Independence Day traditions have been growing in Dublin since 1968.

Independence Day traditions have been growing in Dublin since 1968.

A few Fourth of July festivities have varied over the years, but many of the activities people enjoy today have a long history.

The Sherm Sheldon Fishing Derby that starts Independence Day festivities at 8 a.m. is in its 25th year.

Barb Burkholder has been organizing the fishing derby for 21 years, a responsibility she inherited when she joined the city staff.
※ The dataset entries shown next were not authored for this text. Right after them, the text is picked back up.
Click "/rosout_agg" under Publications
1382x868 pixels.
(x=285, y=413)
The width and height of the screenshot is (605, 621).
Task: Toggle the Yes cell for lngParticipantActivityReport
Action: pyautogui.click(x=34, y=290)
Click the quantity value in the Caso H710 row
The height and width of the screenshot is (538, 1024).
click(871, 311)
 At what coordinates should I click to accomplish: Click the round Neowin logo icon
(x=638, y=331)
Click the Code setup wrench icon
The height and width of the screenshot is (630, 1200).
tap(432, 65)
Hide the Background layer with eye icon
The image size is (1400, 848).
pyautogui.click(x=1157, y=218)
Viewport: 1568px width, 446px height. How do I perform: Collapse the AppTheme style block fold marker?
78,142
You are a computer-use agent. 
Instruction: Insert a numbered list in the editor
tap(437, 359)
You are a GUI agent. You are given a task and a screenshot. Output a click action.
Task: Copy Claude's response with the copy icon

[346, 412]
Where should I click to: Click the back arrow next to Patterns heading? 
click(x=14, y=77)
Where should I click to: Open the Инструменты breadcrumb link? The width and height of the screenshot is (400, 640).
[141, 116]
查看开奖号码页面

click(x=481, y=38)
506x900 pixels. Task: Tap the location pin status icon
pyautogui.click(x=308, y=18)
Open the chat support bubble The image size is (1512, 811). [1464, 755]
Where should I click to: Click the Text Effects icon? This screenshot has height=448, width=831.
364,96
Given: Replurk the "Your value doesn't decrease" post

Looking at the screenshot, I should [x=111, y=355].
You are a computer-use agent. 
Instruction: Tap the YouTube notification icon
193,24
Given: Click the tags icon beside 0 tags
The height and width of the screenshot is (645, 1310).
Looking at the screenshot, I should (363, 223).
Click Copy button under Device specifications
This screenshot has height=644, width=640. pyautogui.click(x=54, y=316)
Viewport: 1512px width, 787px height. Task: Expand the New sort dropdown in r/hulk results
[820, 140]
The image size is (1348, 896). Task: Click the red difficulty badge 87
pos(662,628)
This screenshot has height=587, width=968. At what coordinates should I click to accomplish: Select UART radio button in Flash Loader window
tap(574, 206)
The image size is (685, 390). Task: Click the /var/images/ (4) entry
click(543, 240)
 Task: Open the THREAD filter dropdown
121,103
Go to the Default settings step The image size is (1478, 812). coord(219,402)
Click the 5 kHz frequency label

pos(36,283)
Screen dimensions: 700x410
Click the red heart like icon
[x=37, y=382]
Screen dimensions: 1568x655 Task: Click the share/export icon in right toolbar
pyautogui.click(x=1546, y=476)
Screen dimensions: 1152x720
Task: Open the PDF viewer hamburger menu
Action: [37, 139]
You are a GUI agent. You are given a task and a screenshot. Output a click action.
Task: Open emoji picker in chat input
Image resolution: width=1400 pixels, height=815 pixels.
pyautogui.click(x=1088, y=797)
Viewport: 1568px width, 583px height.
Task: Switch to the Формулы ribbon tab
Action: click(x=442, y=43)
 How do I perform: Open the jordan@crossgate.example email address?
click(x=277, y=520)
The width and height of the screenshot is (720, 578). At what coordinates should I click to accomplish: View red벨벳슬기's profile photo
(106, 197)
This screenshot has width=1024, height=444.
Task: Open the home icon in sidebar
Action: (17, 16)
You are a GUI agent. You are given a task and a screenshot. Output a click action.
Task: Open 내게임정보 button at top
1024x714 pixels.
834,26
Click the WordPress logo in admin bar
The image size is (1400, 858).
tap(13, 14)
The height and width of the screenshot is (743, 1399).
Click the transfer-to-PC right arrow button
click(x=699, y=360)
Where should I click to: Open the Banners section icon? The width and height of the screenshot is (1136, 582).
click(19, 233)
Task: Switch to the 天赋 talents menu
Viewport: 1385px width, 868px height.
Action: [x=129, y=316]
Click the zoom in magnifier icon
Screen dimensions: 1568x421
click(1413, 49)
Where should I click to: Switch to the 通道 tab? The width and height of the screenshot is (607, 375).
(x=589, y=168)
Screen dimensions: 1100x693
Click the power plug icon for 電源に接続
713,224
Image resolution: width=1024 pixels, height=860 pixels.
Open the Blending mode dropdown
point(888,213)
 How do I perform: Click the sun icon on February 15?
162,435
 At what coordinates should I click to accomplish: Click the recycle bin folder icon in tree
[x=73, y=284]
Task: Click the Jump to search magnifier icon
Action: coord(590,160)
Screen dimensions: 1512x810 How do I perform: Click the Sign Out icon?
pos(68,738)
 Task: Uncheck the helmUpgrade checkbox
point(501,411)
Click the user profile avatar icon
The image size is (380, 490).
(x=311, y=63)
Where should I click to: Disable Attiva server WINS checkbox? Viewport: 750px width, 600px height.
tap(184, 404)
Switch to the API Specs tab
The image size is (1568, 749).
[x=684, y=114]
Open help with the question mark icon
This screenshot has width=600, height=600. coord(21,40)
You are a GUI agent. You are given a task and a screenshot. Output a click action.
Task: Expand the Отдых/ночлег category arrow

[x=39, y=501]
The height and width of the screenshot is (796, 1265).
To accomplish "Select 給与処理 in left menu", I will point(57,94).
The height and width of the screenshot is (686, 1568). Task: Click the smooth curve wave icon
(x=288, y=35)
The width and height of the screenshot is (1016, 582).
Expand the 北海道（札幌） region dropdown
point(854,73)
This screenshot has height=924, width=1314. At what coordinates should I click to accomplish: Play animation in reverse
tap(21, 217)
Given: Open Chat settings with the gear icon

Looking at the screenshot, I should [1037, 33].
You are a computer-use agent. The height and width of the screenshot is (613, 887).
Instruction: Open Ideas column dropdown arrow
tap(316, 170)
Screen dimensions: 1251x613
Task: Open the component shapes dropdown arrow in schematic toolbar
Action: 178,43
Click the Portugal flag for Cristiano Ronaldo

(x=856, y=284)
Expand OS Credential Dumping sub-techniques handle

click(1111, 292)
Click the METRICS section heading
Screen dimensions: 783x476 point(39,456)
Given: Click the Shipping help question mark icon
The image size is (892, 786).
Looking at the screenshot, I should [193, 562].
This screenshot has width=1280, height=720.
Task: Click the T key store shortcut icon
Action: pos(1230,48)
The derby usually draws about 100 people, although weather affects attendance.

The event was named after Dublin's first village manager, who was hired in 1972. Sheldon also served on Dublin Village Council from 1962-68, the city said.

Burkholder said Sheldon was a fisherman.

"It is an intergenerational activity," she said of the fishing derby. "They bring their own fishing poles and bait."

Marlaine Manus, who worked in Dublin's Parks and Recreation Department when the fishing derby began, said it came about because of Sheldon's retirement.

"Sherm had retired so it was to honor him," she said.

The city awards the longest fish pulled from the Dublin Community Recreation Center's pond, which is stocked annually by parks and recreation staff, Burkholder said.

"Kids just loved this little derby," Manus said.

The fishing derby hasn't always been held in the shadow of the recreation center. Burkholder said it originated at a natural pond by the Coffman House.

"There was a natural pond there and it had been there forever," she said. "Because (the city) built the bridge, they had to drain the pond."

Manus said the pond was much smaller than the one currently used for the derby.

"It was a little farm pond," she said. "In fact, I wish I had the article that was in the 'Villager.' My son was in the derby and he fought and fought for this monster catfish we thought was at the bottom of the pond."

The "monster catfish" never materialized, but Manus said the article chronicled the battle her son, now 32, fought against the fish as a child.

When the Coffman pond was drained to make way for development, fish and other pond-dwellers were moved to the pond at the recreation center, Burkholder said.

The year the pond at the Coffman House was drained, the fishing derby was held at the retention pond at the Dublin police station.